The devices shown are presented as expansion cards that can be stacked on top of each other, creating any configuration of input and output interfaces, thereby mimicking almost all AMD 600-series chipsets and their capabilities that motherboard manufacturers offer as part of their solutions. .
According to AMD engineers, these cards with chipsets are installed on a reference test platform (motherboard) with a socket AM5 processor socket, which does not have its own chipset, but is equipped with a PCIe slot. A similar expansion card is installed in it. Each of these expansion cards has an adapter at the top that allows you to install an additional expansion card with a different chipset, thus expanding the set of available external connectors supported by one or another set of AMD system logic. In addition, each expansion card with chipset is equipped with many different connectors. The set includes multiple SATA connectors, multiple versions of USB, M.2 for SSD, LAN and other ports.

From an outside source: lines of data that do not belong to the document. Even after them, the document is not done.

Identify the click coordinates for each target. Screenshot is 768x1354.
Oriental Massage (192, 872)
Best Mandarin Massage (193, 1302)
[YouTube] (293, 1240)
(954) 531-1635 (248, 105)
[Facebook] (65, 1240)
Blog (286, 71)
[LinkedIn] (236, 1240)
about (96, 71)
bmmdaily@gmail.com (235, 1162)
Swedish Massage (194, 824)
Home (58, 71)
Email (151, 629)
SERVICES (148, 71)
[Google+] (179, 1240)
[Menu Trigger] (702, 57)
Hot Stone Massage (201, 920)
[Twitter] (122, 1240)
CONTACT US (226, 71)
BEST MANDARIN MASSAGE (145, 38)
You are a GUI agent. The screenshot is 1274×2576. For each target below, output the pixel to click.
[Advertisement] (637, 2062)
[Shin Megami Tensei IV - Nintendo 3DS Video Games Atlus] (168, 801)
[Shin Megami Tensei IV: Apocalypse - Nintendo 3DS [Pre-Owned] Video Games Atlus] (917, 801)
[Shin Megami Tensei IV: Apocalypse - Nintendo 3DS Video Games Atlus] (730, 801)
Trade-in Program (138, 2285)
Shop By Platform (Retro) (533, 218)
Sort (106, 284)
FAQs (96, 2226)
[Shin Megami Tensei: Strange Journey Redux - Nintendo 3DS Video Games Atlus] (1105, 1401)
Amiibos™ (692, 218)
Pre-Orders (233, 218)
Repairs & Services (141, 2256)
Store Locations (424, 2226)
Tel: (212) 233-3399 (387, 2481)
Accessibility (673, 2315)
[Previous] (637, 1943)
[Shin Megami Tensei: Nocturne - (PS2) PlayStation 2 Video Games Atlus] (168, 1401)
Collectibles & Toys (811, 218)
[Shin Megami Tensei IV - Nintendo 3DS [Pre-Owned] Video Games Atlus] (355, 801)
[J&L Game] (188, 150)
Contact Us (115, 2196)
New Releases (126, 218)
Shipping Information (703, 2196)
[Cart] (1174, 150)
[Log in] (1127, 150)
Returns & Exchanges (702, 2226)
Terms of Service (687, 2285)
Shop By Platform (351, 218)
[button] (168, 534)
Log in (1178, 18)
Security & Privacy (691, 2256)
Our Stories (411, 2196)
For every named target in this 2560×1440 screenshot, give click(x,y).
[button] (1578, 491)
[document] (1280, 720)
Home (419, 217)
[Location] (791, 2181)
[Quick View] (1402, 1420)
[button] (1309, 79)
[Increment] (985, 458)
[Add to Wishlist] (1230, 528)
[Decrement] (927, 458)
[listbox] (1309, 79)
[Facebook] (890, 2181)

A chipset add-on card makes testing the capabilities of the latest AM5 platform and Ryzen 7000 processors much easier. By using several of these add-on cards, AMD can simulate different I/O port configurations. For example, one card emulates the B650 and B650E chipsets, while two already embody the X670 and X670E chipsets. Engineers can perform performance checks on all of these configurations. In addition, these expansion cards allow AMD to test new chipsets without changing the main test platform (motherboard), which reduces the overall cost of development and increases its speed.
The most interesting thing is that these external chipset expansion cards can theoretically be stacked “infinitely” on top of each other, creating more complex I/O configurations that are not officially foreseen in the AM5 platform standards. AMD hasn’t explained exactly how many such expansion cards can be stacked on top of each other, but apparently the limitations only relate to the capabilities of the PCIe 4.0 interface through which they connect.
AMD’s multi-chipset approach used by the AM5 platform (the same X670 and X670E are nothing more than two B650s installed on the motherboard and connected in series) has already won the hearts of some manufacturers. For example, ASRock previously unveiled a prototype PCIe expansion card that allows you to turn an AMD B650 motherboard into a more advanced AMD X670 motherboard. While this product has not yet gone on sale and it is not known if it will.
It has also been previously reported that AMD initially considered using a vapor chamber in the lids of the Ryzen 7000 processors, but ultimately abandoned the idea.